── Extract provided ──
In MySQL 3.23.25 and above, MySQL assumes that the value for UMASK or UMASK_DIR is in octal if it starts with a zero.

2.14. Perl Installation Notes

Perl support for MySQL is provided by means of the DBI/DBD client interface. The interface requires Perl 5.6.0, and 5.6.1 or later is preferred. DBI does not work if you have an older version of Perl.

If you want to use transactions with Perl DBI, you need to have DBD::mysql 2.0900. If you are using the MySQL 4.1 or newer client library, you must use DBD::mysql 2.9003 or newer. Support for server-side prepared statements requires DBD::mysql 3.0009 or newer.

As of MySQL 3.22.8, Perl support is no longer included with MySQL distributions. You can obtain the necessary modules from http://search.cpan.org for Unix, or by using the ActiveState ppm program on Windows. The following sections describe how to do this.

Perl support for MySQL must be installed if you want to run the MySQL benchmark scripts; see Section 7.1.4, “The MySQL Benchmark Suite”. It is also required for the MySQL Cluster ndb_size.pl utility; see Section 15.6.19, “ndb_size.pl — NDBCLUSTER Size Requirement Estimator”.

2.14.1. Installing Perl on Unix

MySQL Perl support requires that you have installed MySQL client programming support (libraries and header files). Most installation methods install the necessary files. However, if you installed MySQL from RPM files on Linux, be sure that you've installed the developer RPM. The client programs are in the client RPM, but client programming support is in the developer RPM.
───
── Data segment ──
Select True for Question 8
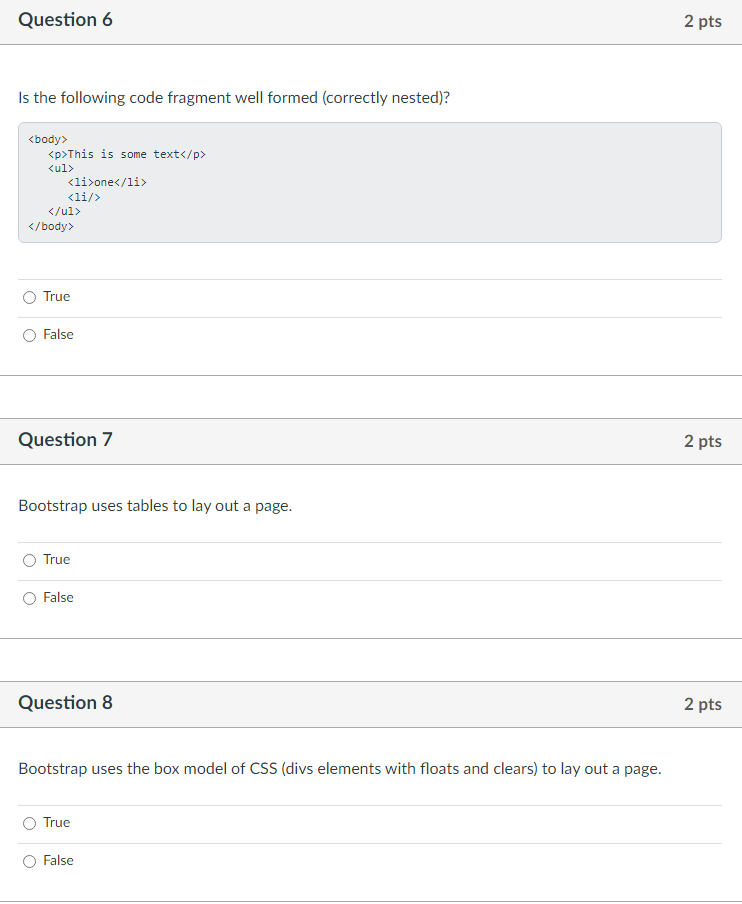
───
What is asked
a. Reproduce the passage of the MySQL Perl installation notes between "If you want to use" and "3.0009 or newer.", inclusive.
b. In the MySQL Perl installation notes, which version of DBD::mysql is needed for server-side prepared statements?
c. Write the next part of the MySQL Perl installation notes, picking up after their final sentence.

Answers per task
a.
If you want to use transactions with Perl DBI, you need to have DBD::mysql 2.0900. If you are using the MySQL 4.1 or newer client library, you must use DBD::mysql 2.9003 or newer. Support for server-side prepared statements requires DBD::mysql 3.0009 or newer.

b. DBD::mysql 3.0009 or newer.

c.
If you want to install Perl support, the files you need can be obtained from the CPAN (Comprehensive Perl Archive Network) at http://search.cpan.org.

The easiest way to install Perl modules on Unix is to use the CPAN module. For example:

shell> perl -MCPAN -e shell
cpan> install DBI
cpan> install DBD::mysql

The DBD::mysql installation runs a number of tests. These tests attempt to connect to the local MySQL server using the default user name and password. (The default user name is your login name on Unix, and ODBC on Windows. The default password is “no password.”) If you cannot connect to the server with those values (for example, if your account has a password), the tests fail. You can use force install DBD::mysql to ignore the failed tests.

DBI requires the Data::Dumper module. It may be installed; if not, you should install it before installing DBI.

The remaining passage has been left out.